(Data entries)
────────────────────────────────────────
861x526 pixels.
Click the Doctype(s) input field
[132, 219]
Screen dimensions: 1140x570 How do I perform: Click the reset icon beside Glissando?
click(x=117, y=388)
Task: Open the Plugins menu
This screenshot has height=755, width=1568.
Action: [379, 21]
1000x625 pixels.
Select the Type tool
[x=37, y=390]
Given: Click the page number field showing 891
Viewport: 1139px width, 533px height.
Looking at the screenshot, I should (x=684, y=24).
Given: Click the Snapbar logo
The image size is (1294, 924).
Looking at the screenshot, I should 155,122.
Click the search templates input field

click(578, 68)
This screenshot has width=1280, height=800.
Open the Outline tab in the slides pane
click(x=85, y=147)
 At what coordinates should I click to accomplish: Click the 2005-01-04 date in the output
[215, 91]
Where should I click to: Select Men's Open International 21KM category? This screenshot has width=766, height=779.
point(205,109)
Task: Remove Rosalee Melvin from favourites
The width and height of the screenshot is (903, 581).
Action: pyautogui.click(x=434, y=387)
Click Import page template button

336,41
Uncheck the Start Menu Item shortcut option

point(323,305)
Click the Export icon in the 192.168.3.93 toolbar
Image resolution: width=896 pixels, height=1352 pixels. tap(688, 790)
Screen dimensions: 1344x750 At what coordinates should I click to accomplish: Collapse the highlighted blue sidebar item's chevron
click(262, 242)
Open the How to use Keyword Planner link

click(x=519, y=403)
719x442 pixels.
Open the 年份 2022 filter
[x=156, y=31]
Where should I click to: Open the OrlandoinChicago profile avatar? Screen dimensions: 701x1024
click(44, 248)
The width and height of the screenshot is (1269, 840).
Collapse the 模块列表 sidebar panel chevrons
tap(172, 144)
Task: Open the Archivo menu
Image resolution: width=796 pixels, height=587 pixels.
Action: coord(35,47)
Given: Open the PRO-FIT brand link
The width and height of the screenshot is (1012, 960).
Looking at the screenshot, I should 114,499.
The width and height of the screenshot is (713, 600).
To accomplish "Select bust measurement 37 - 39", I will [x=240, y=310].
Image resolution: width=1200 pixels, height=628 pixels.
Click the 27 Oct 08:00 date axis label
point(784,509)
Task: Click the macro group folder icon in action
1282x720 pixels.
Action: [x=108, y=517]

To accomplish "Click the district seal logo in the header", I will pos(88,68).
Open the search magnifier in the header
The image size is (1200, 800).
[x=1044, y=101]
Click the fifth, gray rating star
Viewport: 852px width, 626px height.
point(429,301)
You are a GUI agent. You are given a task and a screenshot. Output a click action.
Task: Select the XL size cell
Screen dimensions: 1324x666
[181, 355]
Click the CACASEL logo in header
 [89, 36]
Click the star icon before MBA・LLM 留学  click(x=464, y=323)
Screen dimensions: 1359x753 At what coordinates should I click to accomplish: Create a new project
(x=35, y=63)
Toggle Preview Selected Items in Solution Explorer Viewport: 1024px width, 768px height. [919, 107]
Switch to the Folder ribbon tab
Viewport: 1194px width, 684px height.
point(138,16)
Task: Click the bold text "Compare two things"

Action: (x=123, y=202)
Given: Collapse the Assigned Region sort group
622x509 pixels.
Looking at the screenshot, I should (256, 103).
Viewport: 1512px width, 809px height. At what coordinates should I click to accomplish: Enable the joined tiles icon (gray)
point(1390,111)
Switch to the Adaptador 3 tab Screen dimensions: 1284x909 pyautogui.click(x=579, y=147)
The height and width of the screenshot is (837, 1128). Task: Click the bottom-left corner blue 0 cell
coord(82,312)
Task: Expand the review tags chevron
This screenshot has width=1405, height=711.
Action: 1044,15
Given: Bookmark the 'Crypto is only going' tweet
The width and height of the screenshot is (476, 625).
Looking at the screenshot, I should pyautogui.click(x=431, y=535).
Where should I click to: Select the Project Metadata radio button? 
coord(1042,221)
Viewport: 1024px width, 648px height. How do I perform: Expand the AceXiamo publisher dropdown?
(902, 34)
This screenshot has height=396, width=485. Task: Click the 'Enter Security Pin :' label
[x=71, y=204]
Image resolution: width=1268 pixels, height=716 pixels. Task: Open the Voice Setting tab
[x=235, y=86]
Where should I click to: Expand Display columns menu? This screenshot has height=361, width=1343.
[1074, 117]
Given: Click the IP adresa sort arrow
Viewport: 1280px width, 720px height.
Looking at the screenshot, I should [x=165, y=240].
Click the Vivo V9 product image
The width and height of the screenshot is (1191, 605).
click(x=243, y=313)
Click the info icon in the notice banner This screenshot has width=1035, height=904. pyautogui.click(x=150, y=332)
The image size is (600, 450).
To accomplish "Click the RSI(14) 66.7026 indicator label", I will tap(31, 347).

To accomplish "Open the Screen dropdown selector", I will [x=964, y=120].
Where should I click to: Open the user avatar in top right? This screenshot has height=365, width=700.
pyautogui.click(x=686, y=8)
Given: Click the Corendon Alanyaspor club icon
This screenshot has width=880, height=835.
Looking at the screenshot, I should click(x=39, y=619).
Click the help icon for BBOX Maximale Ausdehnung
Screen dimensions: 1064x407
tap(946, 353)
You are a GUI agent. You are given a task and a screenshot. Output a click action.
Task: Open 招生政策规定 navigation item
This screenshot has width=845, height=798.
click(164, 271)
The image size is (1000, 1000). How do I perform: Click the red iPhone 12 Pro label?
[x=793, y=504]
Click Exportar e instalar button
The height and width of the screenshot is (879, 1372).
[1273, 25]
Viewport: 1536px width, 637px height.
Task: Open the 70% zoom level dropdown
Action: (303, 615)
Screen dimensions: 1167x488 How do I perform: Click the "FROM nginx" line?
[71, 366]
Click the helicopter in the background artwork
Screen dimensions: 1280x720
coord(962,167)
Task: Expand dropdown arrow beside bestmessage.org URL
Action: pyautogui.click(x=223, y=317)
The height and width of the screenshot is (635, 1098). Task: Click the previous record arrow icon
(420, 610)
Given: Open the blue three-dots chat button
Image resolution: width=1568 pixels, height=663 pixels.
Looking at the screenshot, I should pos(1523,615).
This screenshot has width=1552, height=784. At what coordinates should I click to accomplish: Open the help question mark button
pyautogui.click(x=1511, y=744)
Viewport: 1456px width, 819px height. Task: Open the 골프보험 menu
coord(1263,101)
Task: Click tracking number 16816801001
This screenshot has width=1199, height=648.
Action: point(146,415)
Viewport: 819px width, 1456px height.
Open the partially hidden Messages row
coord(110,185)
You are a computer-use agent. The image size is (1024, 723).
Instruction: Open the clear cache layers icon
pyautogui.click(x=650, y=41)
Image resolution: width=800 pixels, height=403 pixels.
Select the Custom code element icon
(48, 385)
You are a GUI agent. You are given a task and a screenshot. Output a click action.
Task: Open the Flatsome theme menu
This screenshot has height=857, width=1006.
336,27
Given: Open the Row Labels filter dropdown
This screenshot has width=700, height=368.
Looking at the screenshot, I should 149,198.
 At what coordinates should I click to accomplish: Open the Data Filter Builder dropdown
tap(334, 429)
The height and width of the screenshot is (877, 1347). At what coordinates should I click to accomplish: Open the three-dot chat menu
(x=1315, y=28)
────────────────────────────────────────
▸ **About this exercise**: Reproduce every record above exactly as it is written.

▸ **Reply to the exercise**:
861x526 pixels.
Click the Doctype(s) input field
[132, 219]
Screen dimensions: 1140x570 How do I perform: Click the reset icon beside Glissando?
click(x=117, y=388)
Task: Open the Plugins menu
This screenshot has height=755, width=1568.
Action: [379, 21]
1000x625 pixels.
Select the Type tool
[x=37, y=390]
Given: Click the page number field showing 891
Viewport: 1139px width, 533px height.
Looking at the screenshot, I should (x=684, y=24).
Given: Click the Snapbar logo
The image size is (1294, 924).
Looking at the screenshot, I should 155,122.
Click the search templates input field

click(578, 68)
This screenshot has width=1280, height=800.
Open the Outline tab in the slides pane
click(x=85, y=147)
 At what coordinates should I click to accomplish: Click the 2005-01-04 date in the output
[215, 91]
Where should I click to: Select Men's Open International 21KM category? This screenshot has width=766, height=779.
point(205,109)
Task: Remove Rosalee Melvin from favourites
The width and height of the screenshot is (903, 581).
Action: pyautogui.click(x=434, y=387)
Click Import page template button

336,41
Uncheck the Start Menu Item shortcut option

point(323,305)
Click the Export icon in the 192.168.3.93 toolbar
Image resolution: width=896 pixels, height=1352 pixels. tap(688, 790)
Screen dimensions: 1344x750 At what coordinates should I click to accomplish: Collapse the highlighted blue sidebar item's chevron
click(262, 242)
Open the How to use Keyword Planner link

click(x=519, y=403)
719x442 pixels.
Open the 年份 2022 filter
[x=156, y=31]
Where should I click to: Open the OrlandoinChicago profile avatar? Screen dimensions: 701x1024
click(44, 248)
The width and height of the screenshot is (1269, 840).
Collapse the 模块列表 sidebar panel chevrons
tap(172, 144)
Task: Open the Archivo menu
Image resolution: width=796 pixels, height=587 pixels.
Action: coord(35,47)
Given: Open the PRO-FIT brand link
The width and height of the screenshot is (1012, 960).
Looking at the screenshot, I should 114,499.
The width and height of the screenshot is (713, 600).
To accomplish "Select bust measurement 37 - 39", I will [x=240, y=310].
Image resolution: width=1200 pixels, height=628 pixels.
Click the 27 Oct 08:00 date axis label
point(784,509)
Task: Click the macro group folder icon in action
1282x720 pixels.
Action: [x=108, y=517]

To accomplish "Click the district seal logo in the header", I will pos(88,68).
Open the search magnifier in the header
The image size is (1200, 800).
[x=1044, y=101]
Click the fifth, gray rating star
Viewport: 852px width, 626px height.
point(429,301)
You are a GUI agent. You are given a task and a screenshot. Output a click action.
Task: Select the XL size cell
Screen dimensions: 1324x666
[181, 355]
Click the CACASEL logo in header
 [89, 36]
Click the star icon before MBA・LLM 留学  click(x=464, y=323)
Screen dimensions: 1359x753 At what coordinates should I click to accomplish: Create a new project
(x=35, y=63)
Toggle Preview Selected Items in Solution Explorer Viewport: 1024px width, 768px height. [919, 107]
Switch to the Folder ribbon tab
Viewport: 1194px width, 684px height.
point(138,16)
Task: Click the bold text "Compare two things"

Action: (x=123, y=202)
Given: Collapse the Assigned Region sort group
622x509 pixels.
Looking at the screenshot, I should (256, 103).
Viewport: 1512px width, 809px height. At what coordinates should I click to accomplish: Enable the joined tiles icon (gray)
point(1390,111)
Switch to the Adaptador 3 tab Screen dimensions: 1284x909 pyautogui.click(x=579, y=147)
The height and width of the screenshot is (837, 1128). Task: Click the bottom-left corner blue 0 cell
coord(82,312)
Task: Expand the review tags chevron
This screenshot has width=1405, height=711.
Action: 1044,15
Given: Bookmark the 'Crypto is only going' tweet
The width and height of the screenshot is (476, 625).
Looking at the screenshot, I should pyautogui.click(x=431, y=535).
Where should I click to: Select the Project Metadata radio button? 
coord(1042,221)
Viewport: 1024px width, 648px height. How do I perform: Expand the AceXiamo publisher dropdown?
(902, 34)
This screenshot has height=396, width=485. Task: Click the 'Enter Security Pin :' label
[x=71, y=204]
Image resolution: width=1268 pixels, height=716 pixels. Task: Open the Voice Setting tab
[x=235, y=86]
Where should I click to: Expand Display columns menu? This screenshot has height=361, width=1343.
[1074, 117]
Given: Click the IP adresa sort arrow
Viewport: 1280px width, 720px height.
Looking at the screenshot, I should [x=165, y=240].
Click the Vivo V9 product image
The width and height of the screenshot is (1191, 605).
click(x=243, y=313)
Click the info icon in the notice banner This screenshot has width=1035, height=904. pyautogui.click(x=150, y=332)
The image size is (600, 450).
To accomplish "Click the RSI(14) 66.7026 indicator label", I will tap(31, 347).

To accomplish "Open the Screen dropdown selector", I will [x=964, y=120].
Where should I click to: Open the user avatar in top right? This screenshot has height=365, width=700.
pyautogui.click(x=686, y=8)
Given: Click the Corendon Alanyaspor club icon
This screenshot has width=880, height=835.
Looking at the screenshot, I should click(x=39, y=619).
Click the help icon for BBOX Maximale Ausdehnung
Screen dimensions: 1064x407
tap(946, 353)
You are a GUI agent. You are given a task and a screenshot. Output a click action.
Task: Open 招生政策规定 navigation item
This screenshot has width=845, height=798.
click(164, 271)
The image size is (1000, 1000). How do I perform: Click the red iPhone 12 Pro label?
[x=793, y=504]
Click Exportar e instalar button
The height and width of the screenshot is (879, 1372).
[1273, 25]
Viewport: 1536px width, 637px height.
Task: Open the 70% zoom level dropdown
Action: (303, 615)
Screen dimensions: 1167x488 How do I perform: Click the "FROM nginx" line?
[71, 366]
Click the helicopter in the background artwork
Screen dimensions: 1280x720
coord(962,167)
Task: Expand dropdown arrow beside bestmessage.org URL
Action: pyautogui.click(x=223, y=317)
The height and width of the screenshot is (635, 1098). Task: Click the previous record arrow icon
(420, 610)
Given: Open the blue three-dots chat button
Image resolution: width=1568 pixels, height=663 pixels.
Looking at the screenshot, I should pos(1523,615).
This screenshot has width=1552, height=784. At what coordinates should I click to accomplish: Open the help question mark button
pyautogui.click(x=1511, y=744)
Viewport: 1456px width, 819px height. Task: Open the 골프보험 menu
coord(1263,101)
Task: Click tracking number 16816801001
This screenshot has width=1199, height=648.
Action: point(146,415)
Viewport: 819px width, 1456px height.
Open the partially hidden Messages row
coord(110,185)
You are a computer-use agent. The image size is (1024, 723).
Instruction: Open the clear cache layers icon
pyautogui.click(x=650, y=41)
Image resolution: width=800 pixels, height=403 pixels.
Select the Custom code element icon
(48, 385)
You are a GUI agent. You are given a task and a screenshot. Output a click action.
Task: Open the Flatsome theme menu
This screenshot has height=857, width=1006.
336,27
Given: Open the Row Labels filter dropdown
This screenshot has width=700, height=368.
Looking at the screenshot, I should 149,198.
 At what coordinates should I click to accomplish: Open the Data Filter Builder dropdown
tap(334, 429)
The height and width of the screenshot is (877, 1347). At what coordinates should I click to accomplish: Open the three-dot chat menu
(x=1315, y=28)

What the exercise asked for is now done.